§ Cosa serve: Per favore, prosegui la recensione del libro sull'archeologia religiosa, riprendendo subito dopo la sua ultima frase.

Gli autori, don Daniele Cogoni e Elena Olivari, ci presentano un testo notevole, scritto a quattro mani (una tecnica non facile), dove competenze diverse e ben bilanciate si fondono verso un unico obiettivo, dove il fenomeno religioso si legge attraverso il suo strutturarsi storico concreto, il suo prendere spessore nel tempo (nel suo divenire), il suo determinare e determinarsi nel contesto con altri fenomeni umani, quali l’organizzazione della società, il formarsi della mentalità, l’imporsi e il costruirsi di ambienti sociali diversi. Il libro appare come una via verso il sacro, corredato da una speciale segnaletica, offerta in maniera pertinente e fruibile dall’archeologia religiosa, di cui il testo si compone, diviso in due corpose parti (due capitoli: dedicati uno all’archeologia preistorica e l’altro all’archeologia storica) e una bella appendice fotografica.
La lettura diventa una proposta per un percorso reale (non virtuale!), in quanto, attraverso l’incontro di “porzioni” di vita vissuta (che l’archeologia con dovizia di particolari ci racconta) e “siti” concreti, si può nutrire la mente e sostare con gusto.
In Italia le scienze religiose sono spesso slegate alle grandi tradizioni culturali non confessionali, che contraddistinguono invece gli studi teologici tedeschi, antropologico-sociali inglesi e storico-mitologici francesi; questo lavoro viceversa presenta un carattere di novità a riguardo, infatti, sottolineando l’approccio fenomenologico, fa emergere ciò che distingue la religione da altre dimensioni e ci permette di identificare i caratteri irriducibili del fatto religioso. L’innesto tra discipline diverse, considerate in sinergia tra di loro, consente e mostra una religiosità mai avulsa dal contesto, ma dentro le forme storiche che di volta in volta i credenti si danno e radicata nei cambiamenti delle forme di culto. Profonde e diverse tradizioni culturali si celano dietro alle istituzioni religiose. Trapela, pertanto, di fronte all’urgenza del bisogno di ricomposizione, l’utilità di comparare metodi diversi, per superare una diffusa dicotomia della società odierna, che scinde il sacro dal profano nel tentativo di affermare una presunta secolarità, la quale appare sempre più artificiosa (e soprattutto inesistente) nelle culture antiche. In questo libro si congiunge una duplice prospettiva: quella dell’archeologia e della storia dove si individuano le numerose tracce dell’Infinito.
L’antropologia culturale parla di vari umanesimi: homo sapiens, homo ludens, homo faber, ecc.., ma non si può ignorare l’homo religiosus di cui il testo che andiamo a recensire dà prova. Appena l’uomo arrivò sulla terra chiese dell’aldilà! Come si afferma nel testo: l’uomo sin dai primordi anela all’Infinito!

§ Materiale raccolto:
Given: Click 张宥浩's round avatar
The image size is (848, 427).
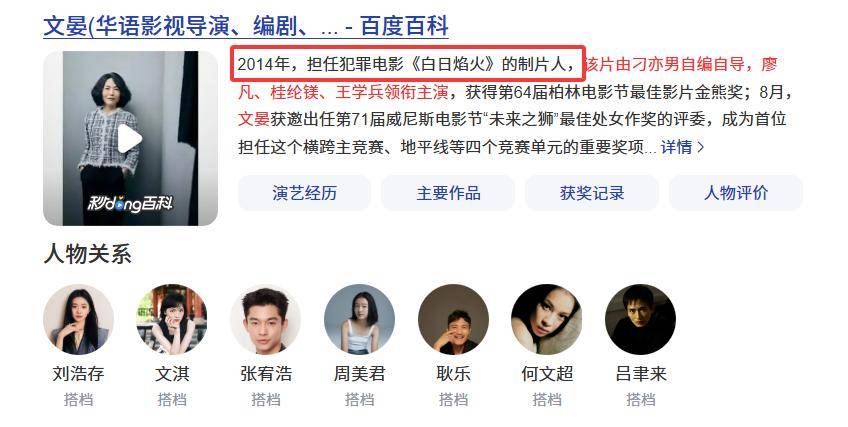Looking at the screenshot, I should pos(266,319).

§ Risultato dell'esercizio:
A partire dal XIX secolo sono iniziati studi sulla cultura, la mentalità e la religiosità dei popoli primitivi. Alla luce di queste scoperte si evince come il sacro fosse una dimensione fondamentale della vita dei popoli antichi. Tra la metà degli anni ottanta e inizi anni novanta, nasce un rinnovato interesse per l’archeologia della religione dove storia e archeologia si collegano. L’archeologia religiosa si mostra come un ponte che, nella complessità della cultura odierna sempre più secolarizzata, riesce a creare connessioni e a rimuovere quelle sacche crescenti di resistenza contro la natura spirituale dell’uomo. L’archeologia religiosa ci può dunque aiutare a fornire suggestioni e spunti per la ricerca di prospettive non riduzioniste, volte ad una narrazione dell’umano più vera e viva nel suo costante divenire, capace inoltre di opporsi al soluzionismo tecnologico che si inginocchia costantemente davanti al pensiero dominante… Non conoscendo la scrittura, i popoli antichi ci hanno lasciato moltissime tracce che oggi noi possiamo interpretare grazie proprio alla conoscenza che ci offre l’archeologia religiosa. Una testimonianza che viene da lontano, soprattutto attraverso le tombe e i riti di sepoltura, in cui emerge la credenza in una realtà trascendente, capace di superare la realtà effettuale e quotidiana, nella quale si palesa una sincera coscienza delle manifestazioni dell’Infinito così puntuali e vicine alla realtà di ciascun individuo.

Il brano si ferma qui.